§ **Task data**
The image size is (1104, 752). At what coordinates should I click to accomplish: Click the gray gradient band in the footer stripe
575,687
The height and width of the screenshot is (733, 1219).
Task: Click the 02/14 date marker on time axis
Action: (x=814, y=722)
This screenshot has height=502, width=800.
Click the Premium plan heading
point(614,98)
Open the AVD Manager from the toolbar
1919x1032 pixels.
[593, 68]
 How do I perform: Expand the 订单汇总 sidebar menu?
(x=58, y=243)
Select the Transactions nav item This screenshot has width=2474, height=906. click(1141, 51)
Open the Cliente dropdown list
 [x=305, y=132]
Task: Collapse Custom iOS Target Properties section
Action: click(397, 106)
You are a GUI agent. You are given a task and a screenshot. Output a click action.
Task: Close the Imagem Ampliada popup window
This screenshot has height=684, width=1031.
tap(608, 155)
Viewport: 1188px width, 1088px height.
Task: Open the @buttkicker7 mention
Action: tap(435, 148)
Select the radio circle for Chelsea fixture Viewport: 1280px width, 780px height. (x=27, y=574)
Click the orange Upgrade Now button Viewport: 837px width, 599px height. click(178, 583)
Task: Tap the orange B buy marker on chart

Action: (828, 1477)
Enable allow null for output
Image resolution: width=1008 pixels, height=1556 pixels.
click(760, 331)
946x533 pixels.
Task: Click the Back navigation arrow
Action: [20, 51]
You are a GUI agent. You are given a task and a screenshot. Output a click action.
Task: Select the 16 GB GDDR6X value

§ **Directions**
Each entry in the data must be copied exactly.

§ **Answer to the exercise**
The image size is (1104, 752). At what coordinates should I click to accomplish: Click the gray gradient band in the footer stripe
575,687
The height and width of the screenshot is (733, 1219).
Task: Click the 02/14 date marker on time axis
Action: (x=814, y=722)
This screenshot has height=502, width=800.
Click the Premium plan heading
point(614,98)
Open the AVD Manager from the toolbar
1919x1032 pixels.
[593, 68]
 How do I perform: Expand the 订单汇总 sidebar menu?
(x=58, y=243)
Select the Transactions nav item This screenshot has width=2474, height=906. click(1141, 51)
Open the Cliente dropdown list
 [x=305, y=132]
Task: Collapse Custom iOS Target Properties section
Action: click(397, 106)
You are a GUI agent. You are given a task and a screenshot. Output a click action.
Task: Close the Imagem Ampliada popup window
This screenshot has height=684, width=1031.
tap(608, 155)
Viewport: 1188px width, 1088px height.
Task: Open the @buttkicker7 mention
Action: tap(435, 148)
Select the radio circle for Chelsea fixture Viewport: 1280px width, 780px height. (x=27, y=574)
Click the orange Upgrade Now button Viewport: 837px width, 599px height. click(178, 583)
Task: Tap the orange B buy marker on chart

Action: (828, 1477)
Enable allow null for output
Image resolution: width=1008 pixels, height=1556 pixels.
click(760, 331)
946x533 pixels.
Task: Click the Back navigation arrow
Action: [20, 51]
You are a GUI agent. You are given a task and a screenshot. Output a click action.
Task: Select the 16 GB GDDR6X value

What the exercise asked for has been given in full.